Researchers at ETH Zurich, in Switzerland, believe the answer may lie in the data storage system that exists in every living cell: DNA.

So compact and complex are its strands that just 1 gram of DNA is theoretically capable of containing all the data of internet giants such as Google and Facebook, with room to spare.

In data storage terms, that gram would be capable of holding 455 exabytes, where one exabyte is equivalent to a billion gigabytes.

Fossilization has been known to preserve DNA in strands long enough to gain an animal’s entire genome — the complete set of genes present in a cell or organism.

So far, scientists have extracted and sequenced the genome of a 110,000-year-old polar bear and more recently a 700,000-year-old horse.

Robert Grass, lecturer at the Department of Chemistry and Applied Biosciences, said the problem with DNA is that it degrades quickly. The project, he said, wanted to find ways of combining the possibility of the large storage density in DNA with the stability of the DNA found in fossils.

“We have found elegant ways of making DNA very stable,” he told CNN. “So we wanted to combine these two stories — to get the high storage density of DNA and combine it with the archaeological aspects of DNA.”

The synthetic process of preserving DNA actually mimics processes found in nature.

As with fossils, keeping the DNA cool, dry and encased — in this case, with microscopic spheres of glass – could keep the information contained in its strands intact for thousands of years.

“The time limit with DNA in fossils is about 700,000 years but people speculate about finding one-million-year storage of genomic material in fossil bones,” he said.
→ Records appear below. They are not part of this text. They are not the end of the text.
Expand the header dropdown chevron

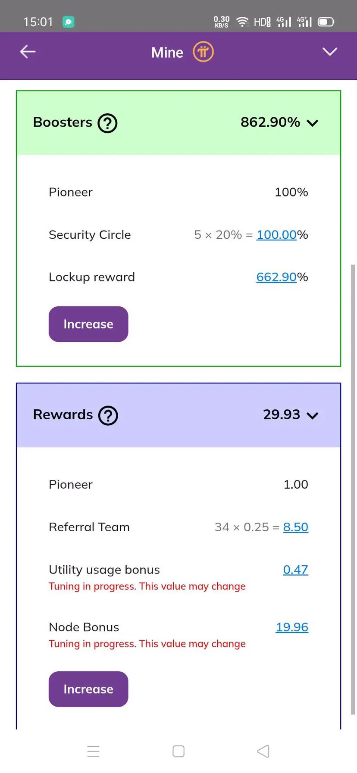[x=330, y=52]
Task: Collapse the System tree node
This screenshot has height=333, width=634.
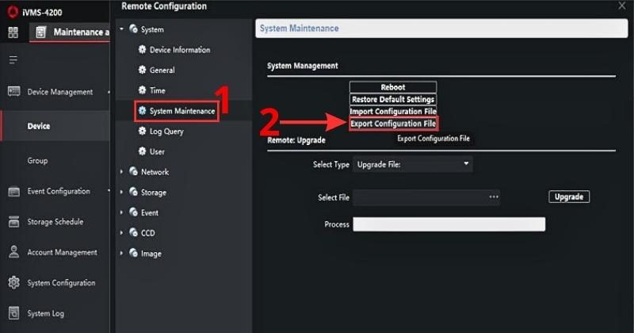Action: coord(121,29)
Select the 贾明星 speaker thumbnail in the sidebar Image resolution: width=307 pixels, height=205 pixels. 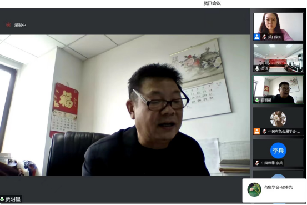[x=278, y=90]
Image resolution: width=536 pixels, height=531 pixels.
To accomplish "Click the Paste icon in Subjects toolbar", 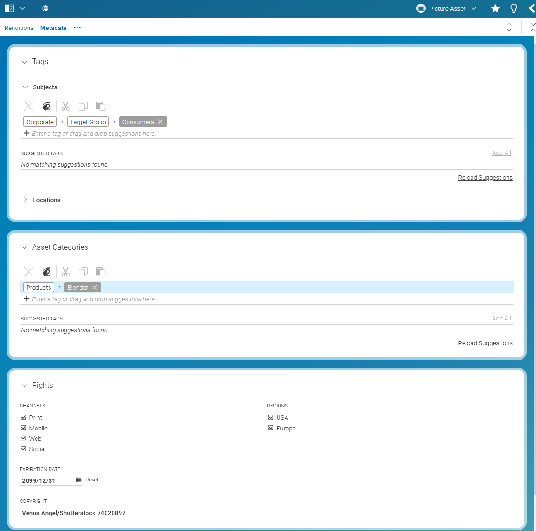I will pyautogui.click(x=100, y=106).
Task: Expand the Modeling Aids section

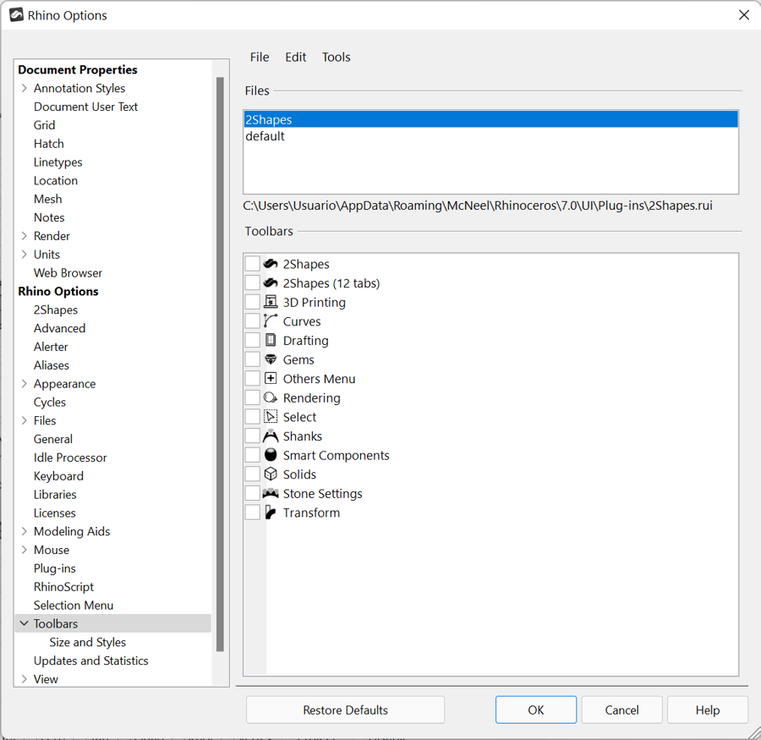Action: (x=25, y=532)
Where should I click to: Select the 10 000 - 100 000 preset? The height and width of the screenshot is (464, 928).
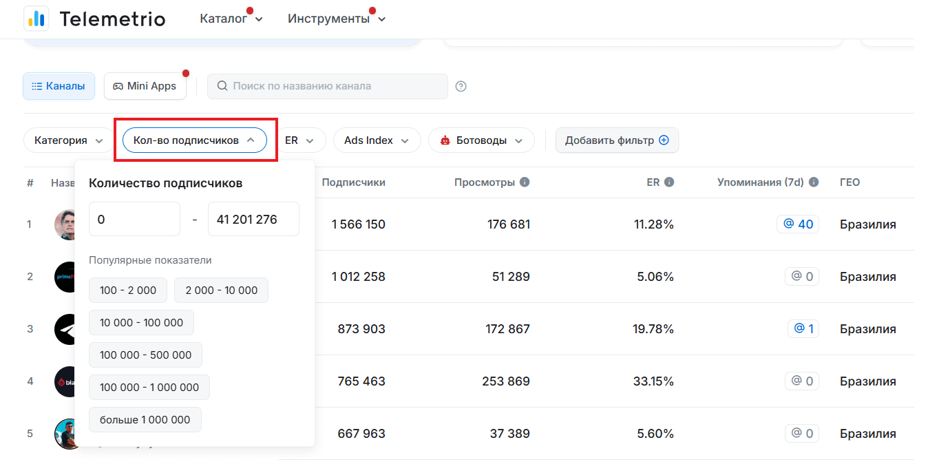pos(141,323)
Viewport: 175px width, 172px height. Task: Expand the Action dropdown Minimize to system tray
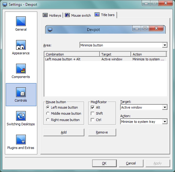tap(144, 122)
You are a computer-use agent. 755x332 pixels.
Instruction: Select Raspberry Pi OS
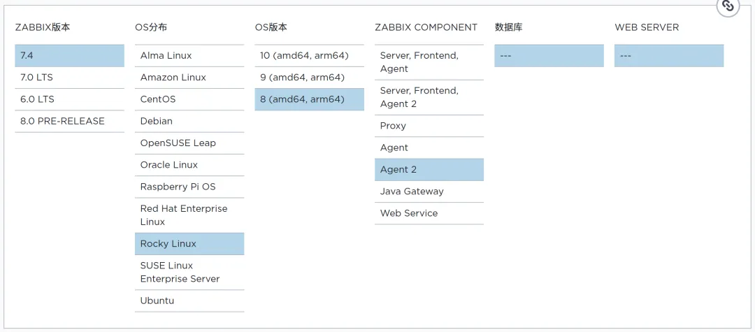tap(189, 187)
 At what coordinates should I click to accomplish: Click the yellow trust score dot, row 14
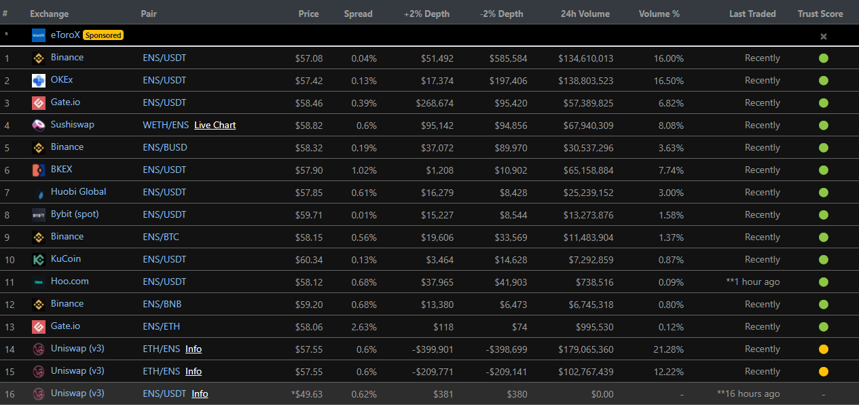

“We were able to show that decay of our DNA and store of information decays at the same rate as the fossil DNA so we get to similar time frames of close to a million years.”

Fresh fossil discoveries are throwing up new surprises about the preservation of DNA.

Human bones discovered in the Sima de los Huesos cave network in Spain show maternally inherited “mitochondrial” DNA that is 400,000 years old – a new record for human remains.

The fact that the DNA survived in the relatively cool climate of a cave — rather than in a frozen environment as with the DNA extracted from mammoth remains in Siberia – has added to the mystery about DNA longevity.

“A lot of it is not really known,” Grass says. “What we’re trying to understand is how DNA decays and what the mechanisms are to get more insight into that.”

What is known is that water and oxygen are the enemy of DNA survival. DNA in a test tube and exposed to air will last little more than two to three years. Encasing it in glass — an inert, neutral agent – and cooling it increases its chances of survival.

Grass says sol-gel technology, which produces solid materials from small molecules, has made it a relatively easy process to get the glass around the DNA molecules.

While the team’s work invites immediate comparison with Jurassic Park, where DNA was extracted from amber fossils, Grass says that prehistoric insects encased in amber are a poor source of prehistoric DNA.

“The best DNA comes from sources that are ceramic and dry — so teeth, bones and even eggshells,” he said.

So far the team has tested their storage method by preserving just 83 kilobytes of data.

“The first is the Swiss Federal Charter of 1291 — it’s like the Swiss Magna Carta — and the other was the Archimedes Palimpsest; a copy of an Ancient Greek mathematics treatise made by a monk in the 10th century but which had been overwritten by other monks in the 15th century.

“We wanted to preserve these documents to show not just that the method works, but that the method is important too,” he said.

He estimates that the information will be readable in 10,000 years’ time, and if frozen, as long as a million years.

The cost of encoding just 83Kb of data cost about $2,000, making it a relatively expensive process, but Grass is optimistic that price will come down over time. Advances in technology for medical analysis, he said, are likely to help with this.

“Already the prices for human genome sequences have dropped from several millions of dollars a few years ago to just hundreds of dollars now,” Grass said.

“It makes sense to integrate these advances in medical and genome analysis into the world of IT.”